Blog of Rob Galanakis (@robgalanakis)

Reflections on over-engineering

My entire career has been spent replacing other people’s applications. The closest I’ve come to greenfielding was spending 3 months rebuilding MilkRun and then migrating data from the old system to the new (none of the code or schema was kept). I think I’ve been pretty successful at replacing other folks’ code and it has given me a particular perspective on the state of our craft.

I would wager that poor programming practices have created a fundamental misunderstanding of the complexity of what we do as programmers, which has created all sorts of negative knock-on effects throughout out companies and even the economy.

There are, to be sure, some problems that are not easy to solve by their very essence, namely dealing with truly enormous amounts of data/bandwidth/processing. That is, things that are more or less dealing with physical constraints. I don’t suppose that I’d know what works at Cloudflare, or Stripe.

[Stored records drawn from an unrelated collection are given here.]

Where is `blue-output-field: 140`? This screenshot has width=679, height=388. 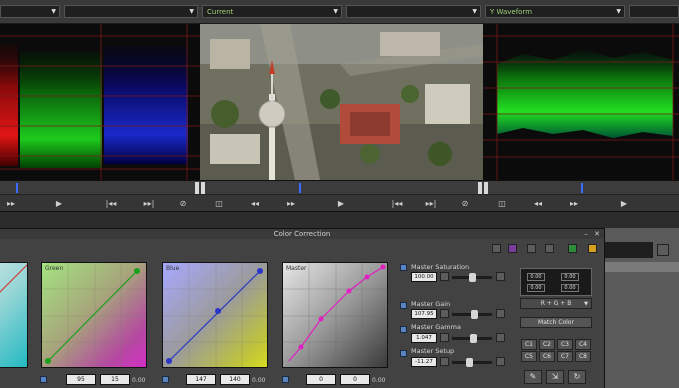
blue-output-field: 140 is located at coordinates (235, 380).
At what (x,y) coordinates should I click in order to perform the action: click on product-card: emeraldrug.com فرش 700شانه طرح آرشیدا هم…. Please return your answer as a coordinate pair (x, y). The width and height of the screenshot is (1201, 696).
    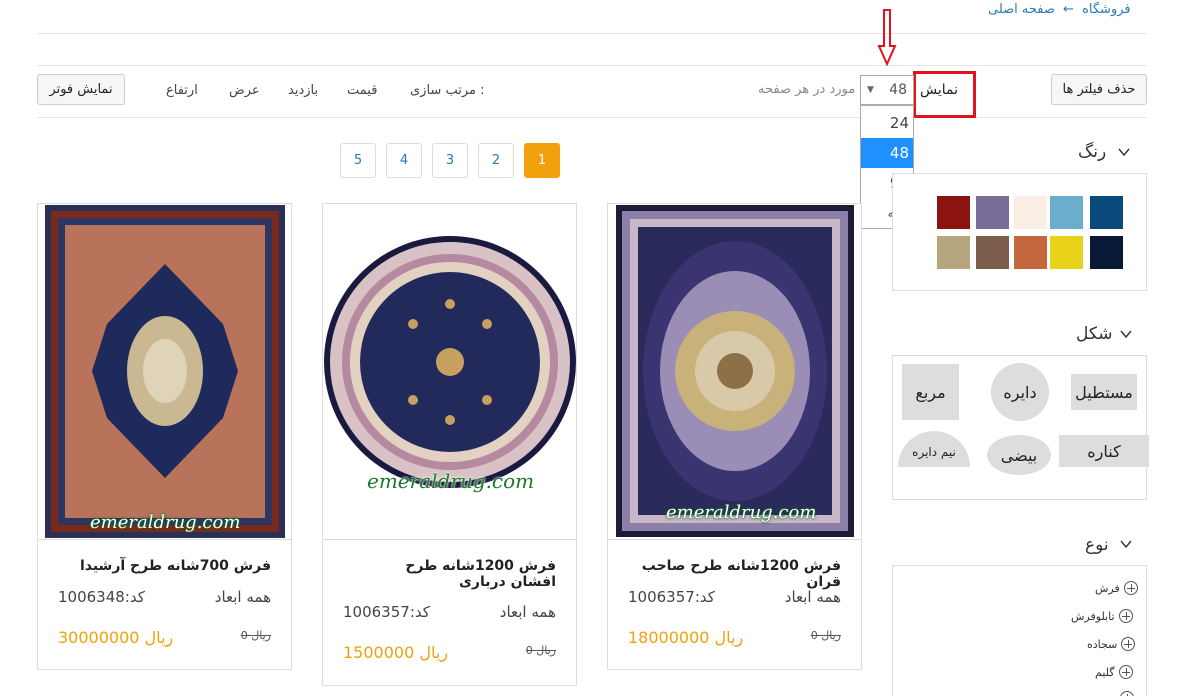
    Looking at the image, I should click on (164, 436).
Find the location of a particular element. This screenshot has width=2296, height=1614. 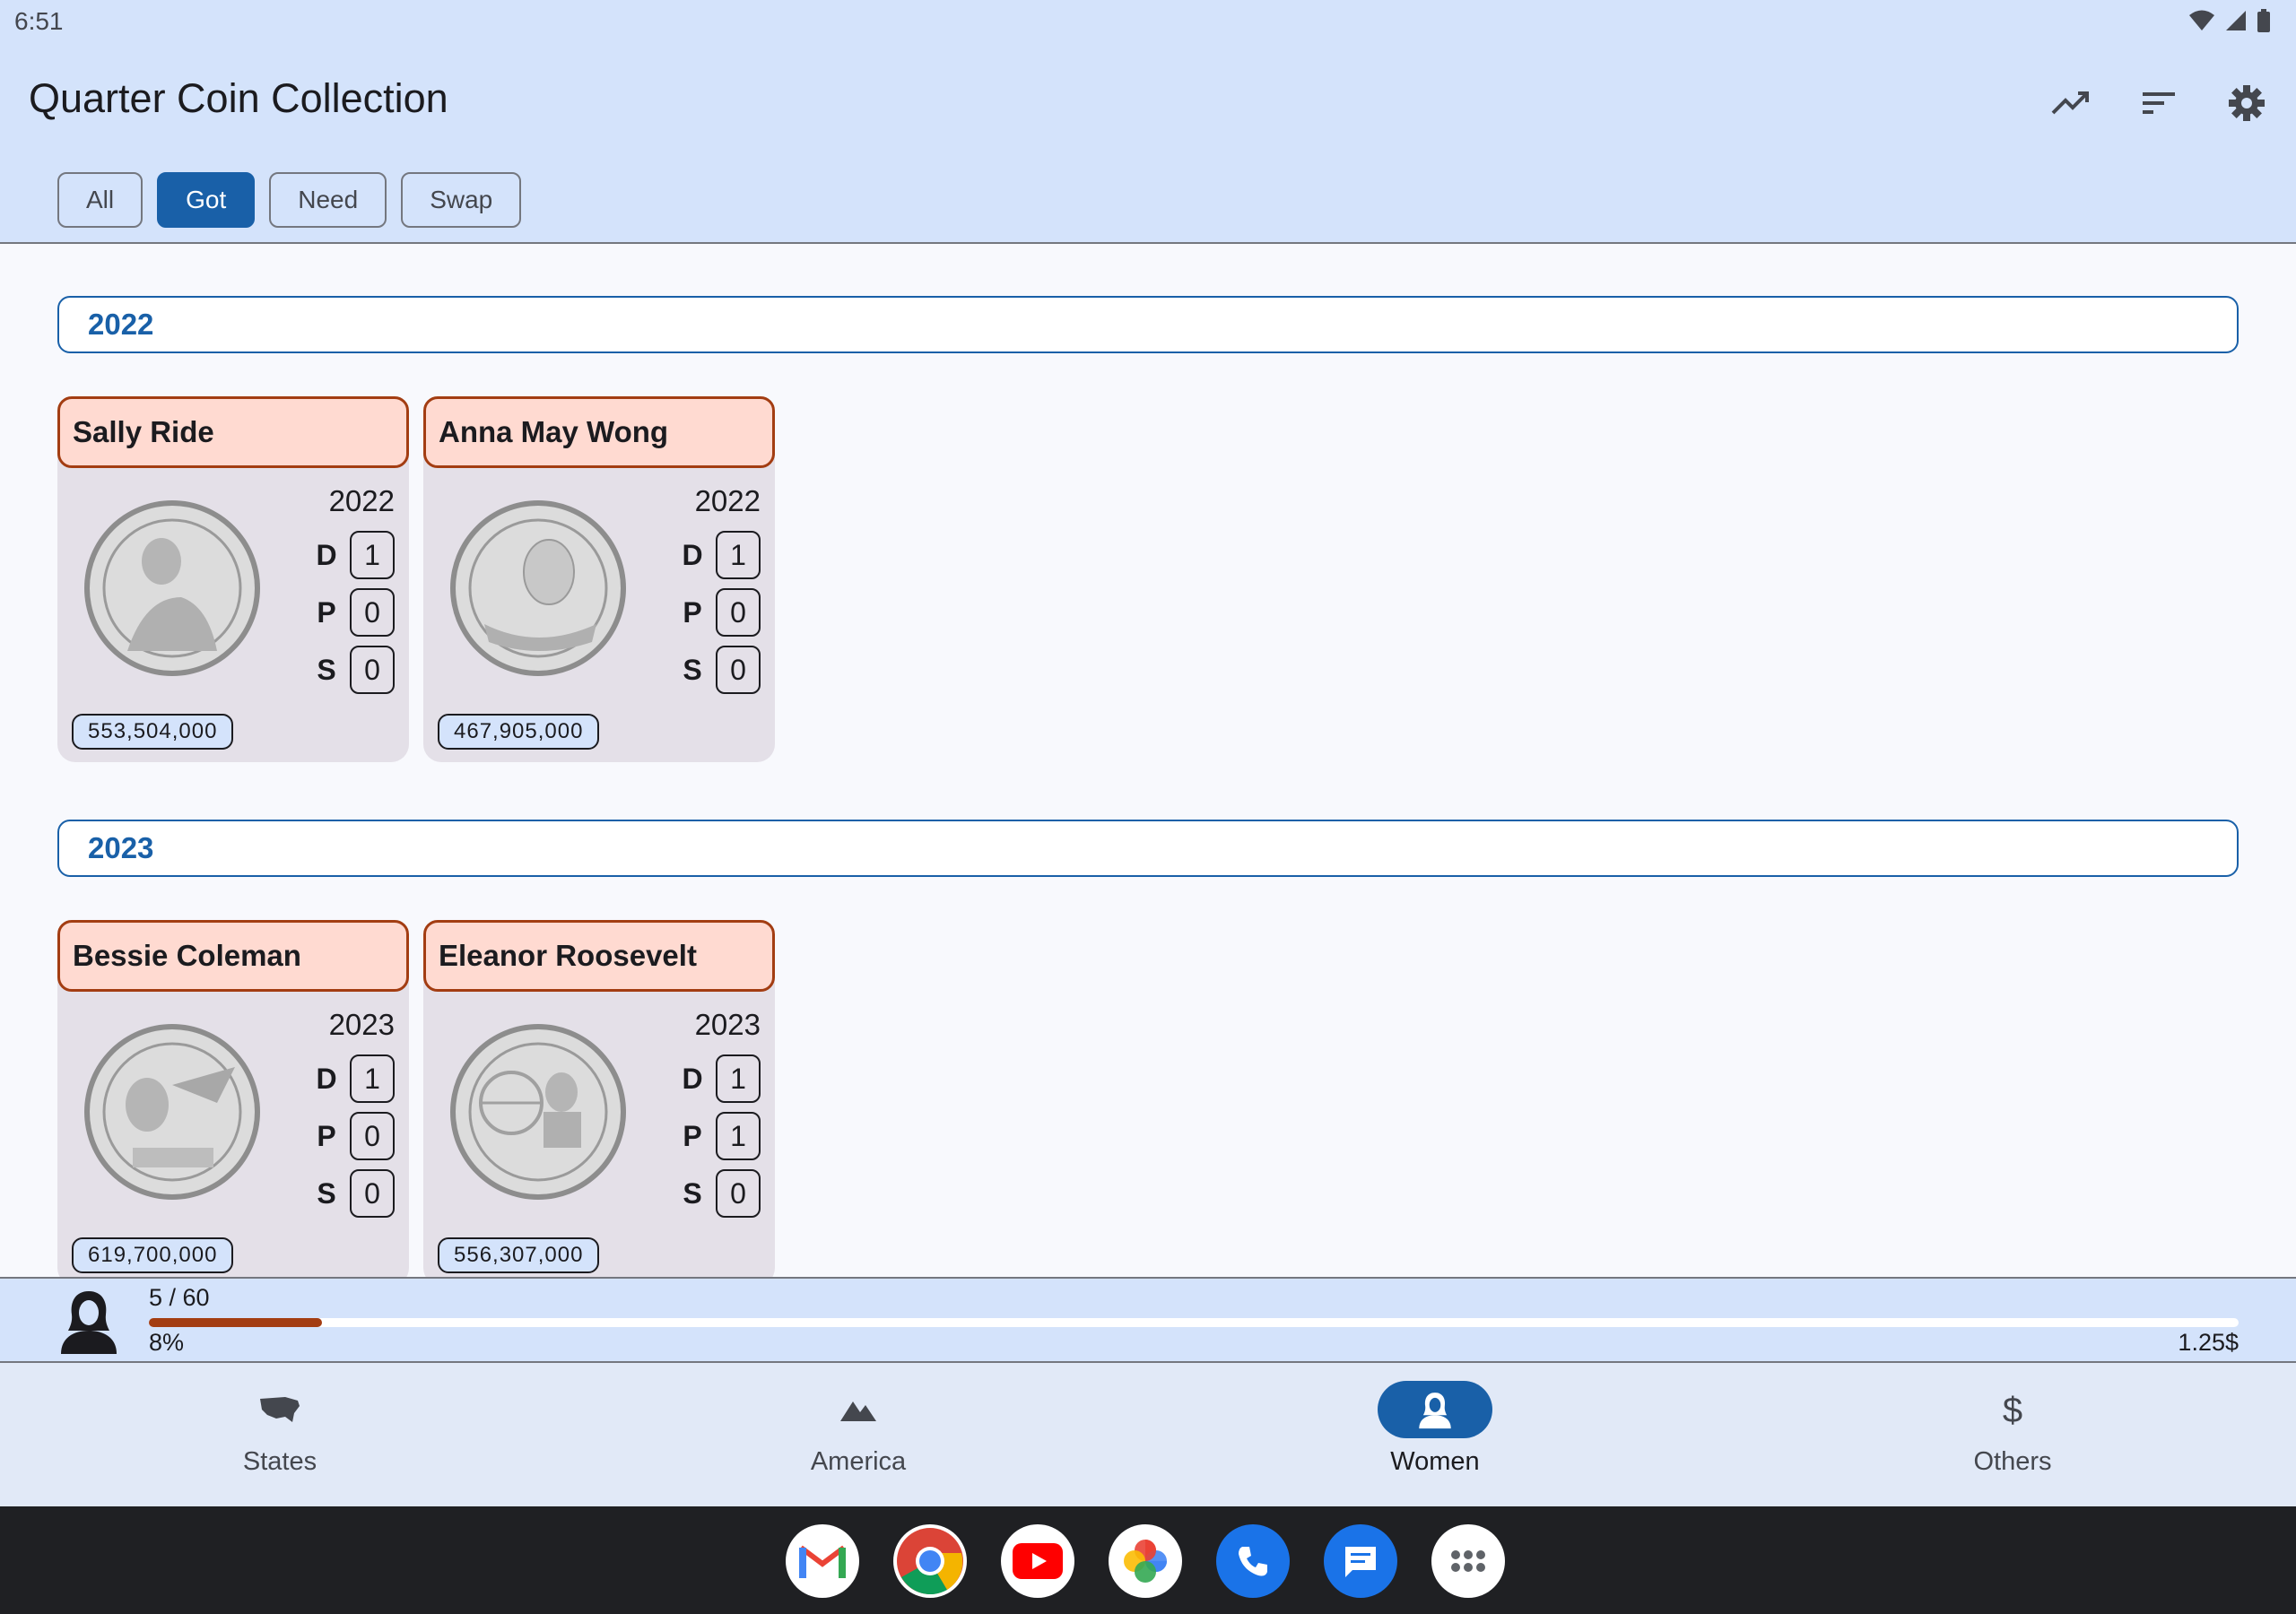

But I do know that the majority of startups are not dealing with these sorts of problems (certainly none I’ve ever interviewed or worked at). Of those that are, the complexity is normally limited to a particular team or space. In the next couple posts, I’m going to give examples that I’m comfortable giving from Cozy and Cloudability — this is not an extensive list though and the situation is the rule rather than exception. If these posts do not line up with your experience, I’d be really interested in hearing counter-examples.